In 2019, the Maryland Department of Health reported 209,836 live births. And, according to the Maryland Health Care Commission’s Wear The Cost campaign, if the mother had private insurance and underwent a cesarean section, she could expect the procedure to cost an average of $14,695 and, at its highest, $23,608.
Vaginal births that year had an average medical bill of $13,458, but could reach up to $18,414.
Those are huge financial discrepancies.
But the Maryland Health Care Commission said common procedures like c-sections and vaginal births are “shoppable,” allowing expectant families to compare prices before selecting a hospital.
The commission has updated its Wear the Cost campaign data to provide financial transparency for cost of childbirth and 11 other common medical procedures, including hysterectomies, knee replacements and tonsillectomies.
The lowest cost for a tonsillectomy at seven hospitals surveyed was $2,864. But the same procedure at a different hospital cost almost twice as much: $5,139. The highest cost reported for a colorectal resection was $55,613 — more than $21,000 more than the lowest cost among 14 hospitals surveyed.
“Patients have a right to know what private payers are paying for their health care, how that affects their out-of-pocket costs, and what to expect in terms of quality,” Ben Steffen, the executive director of the Maryland Health Care Commission, said in a statement.
The updated price information is based on private insurance provider data for 2018 through 2019. The costs include every service necessary to treat a medical need — like testing, prescriptions and visits before, during and after operations — for each procedure.
According to the Wear The Cost campaign website, prices at some hospitals can just be higher.
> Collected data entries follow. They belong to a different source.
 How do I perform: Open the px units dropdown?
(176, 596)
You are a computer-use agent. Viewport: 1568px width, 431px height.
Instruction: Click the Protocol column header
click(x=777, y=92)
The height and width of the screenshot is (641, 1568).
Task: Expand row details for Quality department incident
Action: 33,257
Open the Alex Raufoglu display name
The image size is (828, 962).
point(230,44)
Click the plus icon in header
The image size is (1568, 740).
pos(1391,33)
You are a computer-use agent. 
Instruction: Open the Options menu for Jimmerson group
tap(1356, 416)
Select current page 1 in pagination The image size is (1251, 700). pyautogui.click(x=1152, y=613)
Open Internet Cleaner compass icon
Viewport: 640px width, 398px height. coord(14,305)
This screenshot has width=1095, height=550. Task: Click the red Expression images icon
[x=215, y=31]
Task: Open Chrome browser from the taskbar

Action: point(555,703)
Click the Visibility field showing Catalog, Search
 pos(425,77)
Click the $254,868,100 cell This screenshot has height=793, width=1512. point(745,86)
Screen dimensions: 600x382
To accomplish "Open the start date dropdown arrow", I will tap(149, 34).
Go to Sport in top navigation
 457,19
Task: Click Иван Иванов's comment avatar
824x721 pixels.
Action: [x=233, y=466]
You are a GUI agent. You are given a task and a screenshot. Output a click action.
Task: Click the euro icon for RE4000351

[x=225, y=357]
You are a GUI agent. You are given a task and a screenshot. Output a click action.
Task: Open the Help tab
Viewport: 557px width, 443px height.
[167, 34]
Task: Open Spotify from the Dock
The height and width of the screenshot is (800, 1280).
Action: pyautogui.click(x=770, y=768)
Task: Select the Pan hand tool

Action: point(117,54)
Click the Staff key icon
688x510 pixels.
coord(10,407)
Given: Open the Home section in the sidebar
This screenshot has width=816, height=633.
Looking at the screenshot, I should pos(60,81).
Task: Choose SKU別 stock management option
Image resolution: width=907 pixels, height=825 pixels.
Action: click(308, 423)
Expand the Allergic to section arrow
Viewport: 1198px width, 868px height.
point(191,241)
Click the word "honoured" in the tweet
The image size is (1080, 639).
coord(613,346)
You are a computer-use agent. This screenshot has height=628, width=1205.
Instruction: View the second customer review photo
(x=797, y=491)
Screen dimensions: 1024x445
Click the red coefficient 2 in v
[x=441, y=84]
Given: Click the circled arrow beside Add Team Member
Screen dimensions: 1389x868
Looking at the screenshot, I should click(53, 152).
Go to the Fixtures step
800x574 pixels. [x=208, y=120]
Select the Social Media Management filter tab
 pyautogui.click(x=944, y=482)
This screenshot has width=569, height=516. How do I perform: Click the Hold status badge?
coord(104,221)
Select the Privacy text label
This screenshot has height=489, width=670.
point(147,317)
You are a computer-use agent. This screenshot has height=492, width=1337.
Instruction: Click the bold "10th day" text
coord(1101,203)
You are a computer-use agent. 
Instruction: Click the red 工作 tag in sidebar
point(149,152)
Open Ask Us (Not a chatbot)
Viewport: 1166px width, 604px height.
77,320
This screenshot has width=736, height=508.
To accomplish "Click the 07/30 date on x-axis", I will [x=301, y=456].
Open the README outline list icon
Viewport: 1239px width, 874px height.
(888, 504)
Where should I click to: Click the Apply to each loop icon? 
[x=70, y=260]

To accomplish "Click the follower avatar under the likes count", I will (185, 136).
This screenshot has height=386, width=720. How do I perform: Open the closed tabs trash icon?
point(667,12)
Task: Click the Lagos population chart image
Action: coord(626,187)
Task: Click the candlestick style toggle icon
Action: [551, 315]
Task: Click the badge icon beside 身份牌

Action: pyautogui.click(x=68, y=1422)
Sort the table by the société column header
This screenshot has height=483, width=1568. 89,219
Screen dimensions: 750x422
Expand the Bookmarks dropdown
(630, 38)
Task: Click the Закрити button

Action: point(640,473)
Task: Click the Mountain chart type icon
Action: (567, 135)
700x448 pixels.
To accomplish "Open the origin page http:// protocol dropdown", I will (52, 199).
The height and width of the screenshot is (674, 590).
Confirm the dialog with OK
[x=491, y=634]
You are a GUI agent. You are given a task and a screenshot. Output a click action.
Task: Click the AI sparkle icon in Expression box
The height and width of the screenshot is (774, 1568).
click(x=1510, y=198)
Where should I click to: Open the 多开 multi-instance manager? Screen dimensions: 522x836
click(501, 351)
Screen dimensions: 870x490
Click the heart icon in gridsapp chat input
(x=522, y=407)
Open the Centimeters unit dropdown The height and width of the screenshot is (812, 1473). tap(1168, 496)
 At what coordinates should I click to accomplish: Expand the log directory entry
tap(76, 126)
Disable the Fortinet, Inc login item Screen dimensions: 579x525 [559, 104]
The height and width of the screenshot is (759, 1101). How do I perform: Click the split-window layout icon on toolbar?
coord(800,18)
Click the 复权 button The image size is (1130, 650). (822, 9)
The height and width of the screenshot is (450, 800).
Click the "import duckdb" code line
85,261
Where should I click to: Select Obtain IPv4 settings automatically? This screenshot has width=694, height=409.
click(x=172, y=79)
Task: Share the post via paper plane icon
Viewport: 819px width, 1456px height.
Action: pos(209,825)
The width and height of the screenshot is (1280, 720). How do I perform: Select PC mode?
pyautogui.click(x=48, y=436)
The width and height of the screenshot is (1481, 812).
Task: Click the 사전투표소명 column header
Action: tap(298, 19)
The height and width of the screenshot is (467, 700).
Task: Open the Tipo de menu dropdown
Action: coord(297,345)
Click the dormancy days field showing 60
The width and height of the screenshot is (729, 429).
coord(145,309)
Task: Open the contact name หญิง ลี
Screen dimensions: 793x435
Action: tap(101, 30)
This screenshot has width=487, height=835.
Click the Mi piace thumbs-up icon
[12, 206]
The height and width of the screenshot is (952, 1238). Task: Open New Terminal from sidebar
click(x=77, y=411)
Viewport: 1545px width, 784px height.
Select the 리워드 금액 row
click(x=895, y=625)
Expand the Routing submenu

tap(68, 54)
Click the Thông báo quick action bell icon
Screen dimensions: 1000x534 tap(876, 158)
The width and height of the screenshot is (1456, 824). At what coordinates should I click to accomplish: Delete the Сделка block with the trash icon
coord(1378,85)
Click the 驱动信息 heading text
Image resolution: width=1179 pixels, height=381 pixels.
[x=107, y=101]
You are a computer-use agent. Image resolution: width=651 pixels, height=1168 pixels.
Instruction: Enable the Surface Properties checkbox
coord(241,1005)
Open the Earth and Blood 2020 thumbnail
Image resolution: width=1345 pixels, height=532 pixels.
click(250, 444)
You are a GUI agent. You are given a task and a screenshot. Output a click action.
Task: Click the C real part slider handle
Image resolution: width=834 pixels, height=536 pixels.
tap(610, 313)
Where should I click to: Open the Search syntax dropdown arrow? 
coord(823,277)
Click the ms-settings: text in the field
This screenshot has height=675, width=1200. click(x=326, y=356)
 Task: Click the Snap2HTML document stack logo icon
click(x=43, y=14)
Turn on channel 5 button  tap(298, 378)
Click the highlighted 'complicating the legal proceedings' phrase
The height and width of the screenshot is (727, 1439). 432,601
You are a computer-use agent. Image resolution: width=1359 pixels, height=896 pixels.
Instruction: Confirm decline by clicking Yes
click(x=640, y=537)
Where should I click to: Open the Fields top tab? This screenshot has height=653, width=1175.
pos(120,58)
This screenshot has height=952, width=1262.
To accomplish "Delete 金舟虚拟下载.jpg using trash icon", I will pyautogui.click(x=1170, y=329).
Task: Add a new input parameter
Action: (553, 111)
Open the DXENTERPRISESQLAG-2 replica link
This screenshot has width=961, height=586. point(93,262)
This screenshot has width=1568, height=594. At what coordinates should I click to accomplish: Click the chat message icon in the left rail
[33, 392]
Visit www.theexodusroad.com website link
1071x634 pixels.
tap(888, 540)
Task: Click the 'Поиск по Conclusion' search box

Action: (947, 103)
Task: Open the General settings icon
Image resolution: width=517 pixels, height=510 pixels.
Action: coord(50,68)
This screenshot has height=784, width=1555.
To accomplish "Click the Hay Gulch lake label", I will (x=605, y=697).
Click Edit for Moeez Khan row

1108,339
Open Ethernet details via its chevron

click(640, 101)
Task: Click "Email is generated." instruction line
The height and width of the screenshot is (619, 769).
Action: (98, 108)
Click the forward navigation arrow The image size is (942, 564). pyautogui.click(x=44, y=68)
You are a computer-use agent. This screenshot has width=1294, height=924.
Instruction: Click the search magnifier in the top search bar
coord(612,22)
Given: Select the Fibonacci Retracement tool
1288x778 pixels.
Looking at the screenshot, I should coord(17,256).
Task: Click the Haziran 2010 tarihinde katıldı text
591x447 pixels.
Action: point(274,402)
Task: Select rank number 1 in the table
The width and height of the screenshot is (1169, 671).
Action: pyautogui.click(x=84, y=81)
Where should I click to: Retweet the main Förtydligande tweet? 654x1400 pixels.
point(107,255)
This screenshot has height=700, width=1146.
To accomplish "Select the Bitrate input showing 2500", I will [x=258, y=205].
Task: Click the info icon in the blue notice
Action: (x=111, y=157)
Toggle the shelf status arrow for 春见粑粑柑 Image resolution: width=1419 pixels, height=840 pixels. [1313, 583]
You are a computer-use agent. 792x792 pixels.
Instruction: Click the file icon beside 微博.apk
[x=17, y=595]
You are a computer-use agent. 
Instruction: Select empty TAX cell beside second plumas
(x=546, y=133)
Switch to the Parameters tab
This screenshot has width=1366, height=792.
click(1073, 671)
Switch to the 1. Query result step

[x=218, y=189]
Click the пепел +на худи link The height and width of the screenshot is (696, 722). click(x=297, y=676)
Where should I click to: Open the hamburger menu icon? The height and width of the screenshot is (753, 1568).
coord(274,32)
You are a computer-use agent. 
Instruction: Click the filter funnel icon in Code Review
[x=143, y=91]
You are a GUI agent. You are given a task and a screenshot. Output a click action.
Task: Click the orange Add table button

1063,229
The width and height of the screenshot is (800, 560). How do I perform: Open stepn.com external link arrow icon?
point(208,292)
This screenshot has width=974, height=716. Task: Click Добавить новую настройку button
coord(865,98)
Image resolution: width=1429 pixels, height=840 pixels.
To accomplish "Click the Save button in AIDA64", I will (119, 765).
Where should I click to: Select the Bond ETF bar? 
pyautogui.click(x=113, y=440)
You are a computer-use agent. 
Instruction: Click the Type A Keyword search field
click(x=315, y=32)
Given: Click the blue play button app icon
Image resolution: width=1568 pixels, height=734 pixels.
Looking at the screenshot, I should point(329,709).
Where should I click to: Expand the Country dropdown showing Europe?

But often, patients are hit with big medical bills because of potentially avoidable complications, which are oversights or errors that cause harm to the patient that may have been preventable.
For example, patients who receive hip replacements expect to pay for certain services, like consultations, lab testing and radiology, surgery, nursing care, post-operation doctor visits, physical therapy and crutches. But often patients get saddled with bills for complications like infections, which can add an additional $20,000 to their hospital bill.
The Journal of the American Medical Association reported that 17.8% of Americans were struggling with medical debt collections in June 2020. And a 2020 poll from the Kaiser Family Foundation demonstrated that over 40% of its respondents would be overburdened with an unexpected medical bill of just $500.
“It’s no secret that many Americans worry about unanticipated medical bills, but it doesn’t have to be this way,” Steffen said. “This data provides Marylanders with accurate information for over a dozen of the most common medical procedures, empowering patients with the knowledge they need to choose the hospital that best fits their needs.”